Report every line of the entries that contains the word "target".

***** DATA

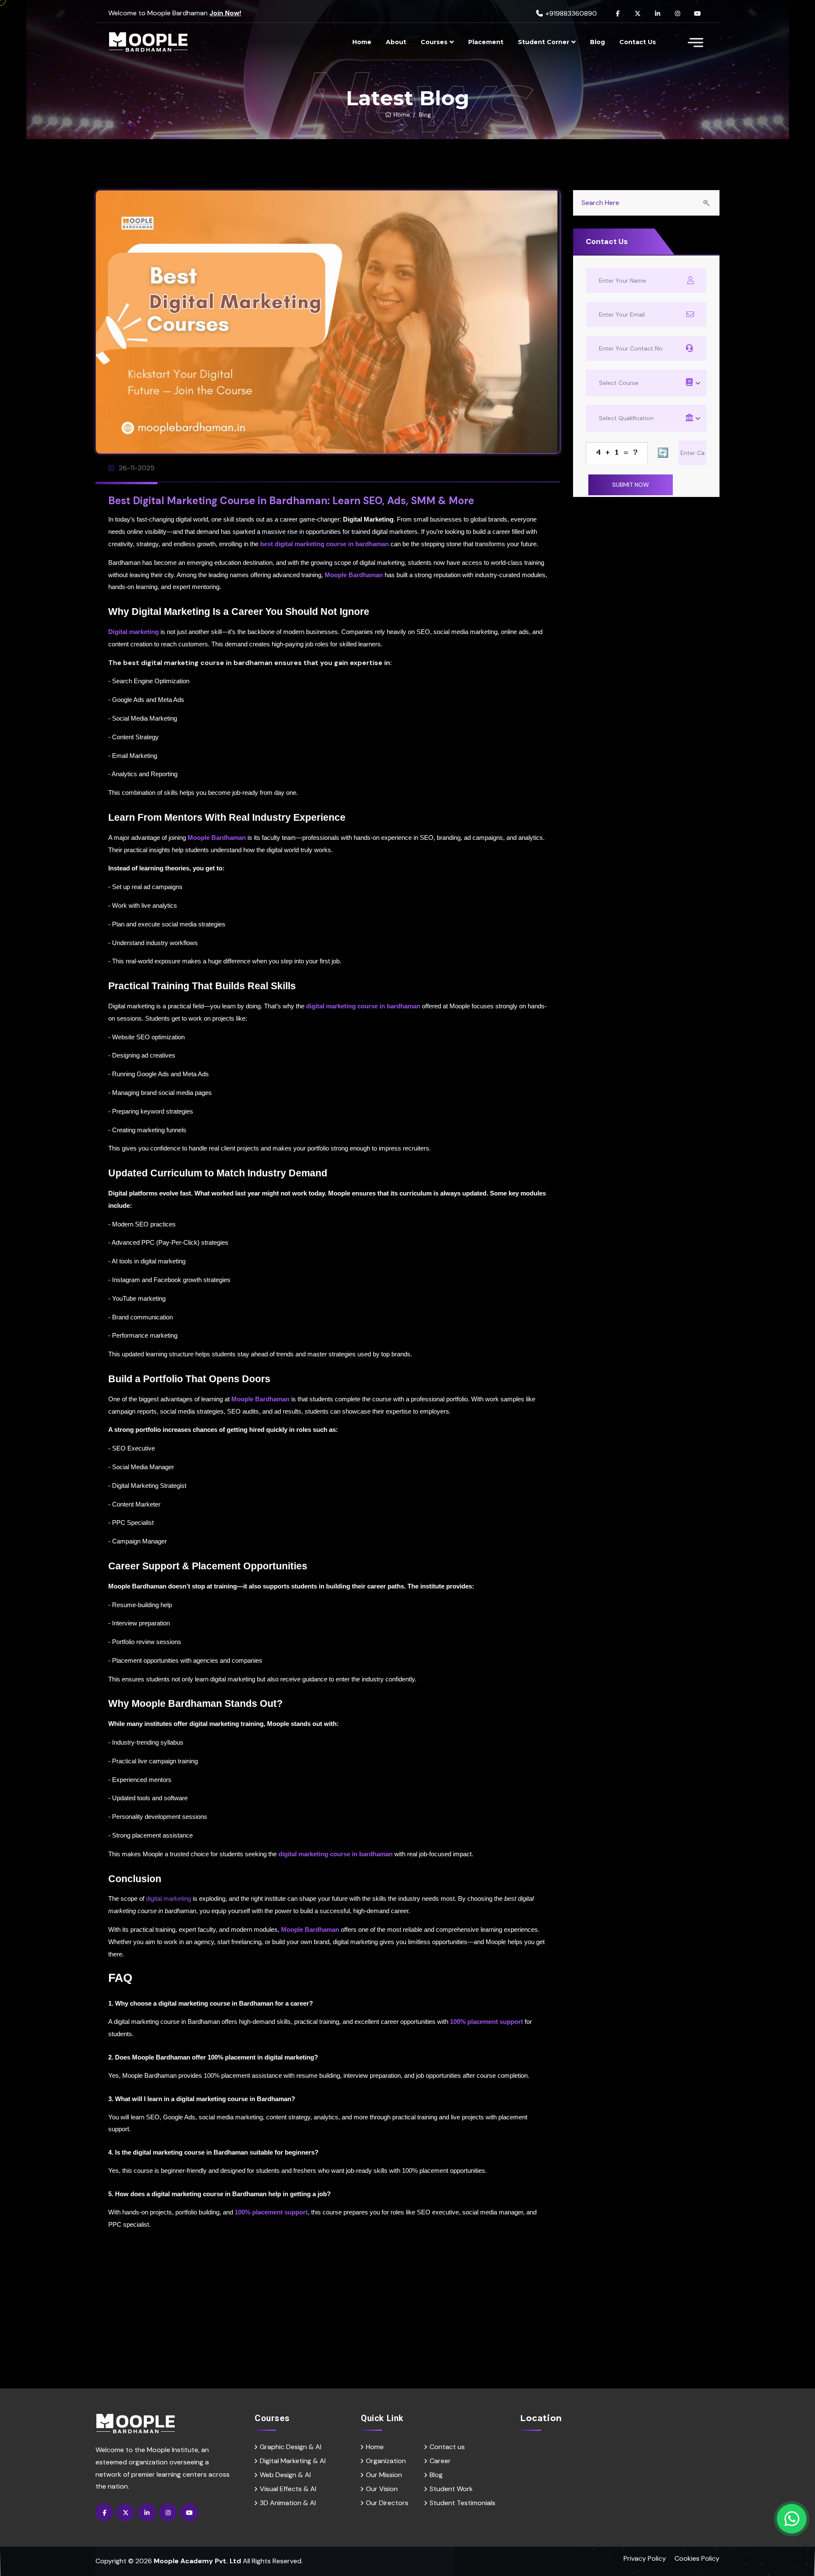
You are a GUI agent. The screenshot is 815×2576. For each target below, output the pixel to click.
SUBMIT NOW (494, 1375)
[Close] (588, 1177)
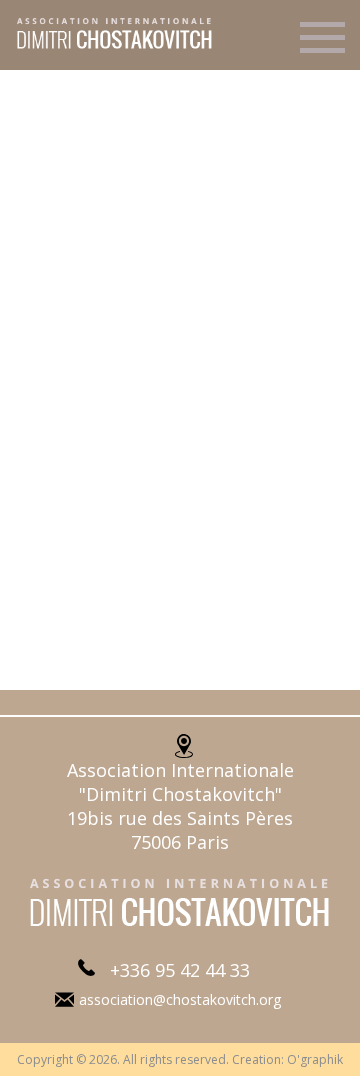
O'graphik (315, 1059)
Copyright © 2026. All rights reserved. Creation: (152, 1059)
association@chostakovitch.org (180, 999)
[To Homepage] (107, 47)
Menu (322, 46)
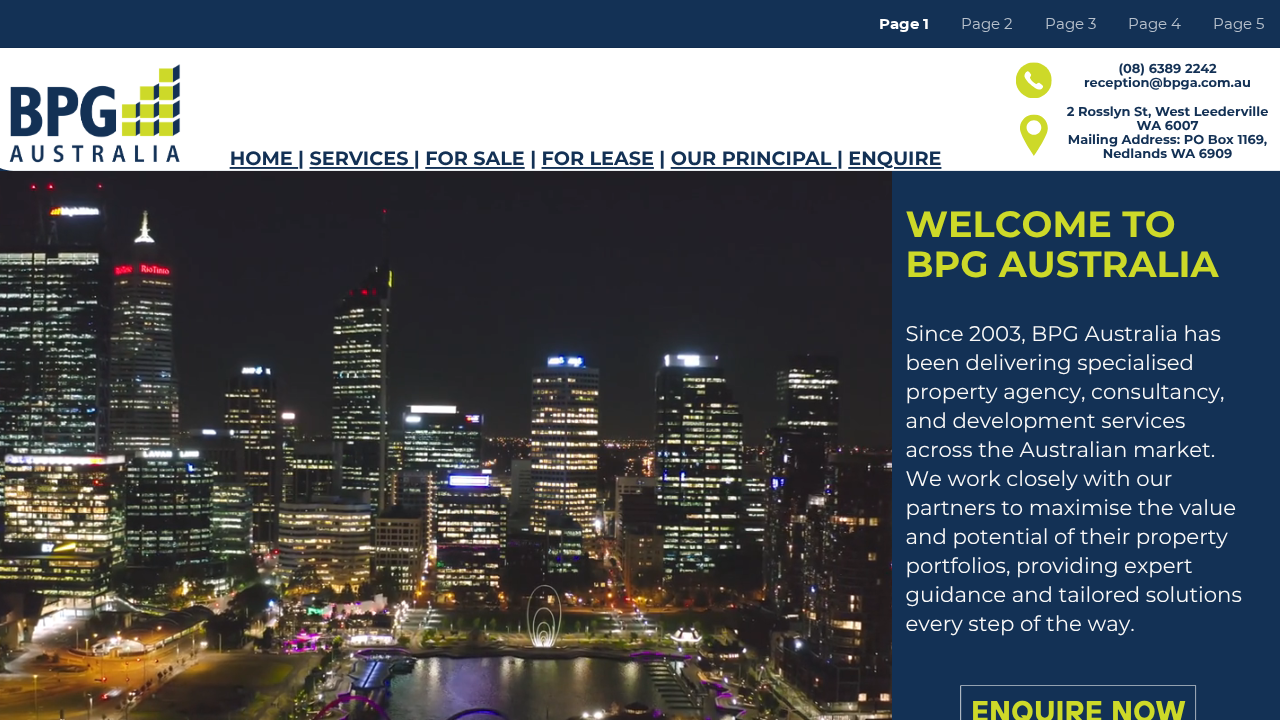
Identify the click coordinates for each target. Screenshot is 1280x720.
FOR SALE (474, 158)
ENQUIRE (894, 158)
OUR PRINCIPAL (754, 158)
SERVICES (362, 158)
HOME (264, 158)
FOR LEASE (598, 158)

**********

> [EXERCISE SOLUTION]
You are a GUI agent. The screenshot is 815×2576. For each target below, output the pixel to click.
Identify the click coordinates for each target. Screenshot is 1280x720.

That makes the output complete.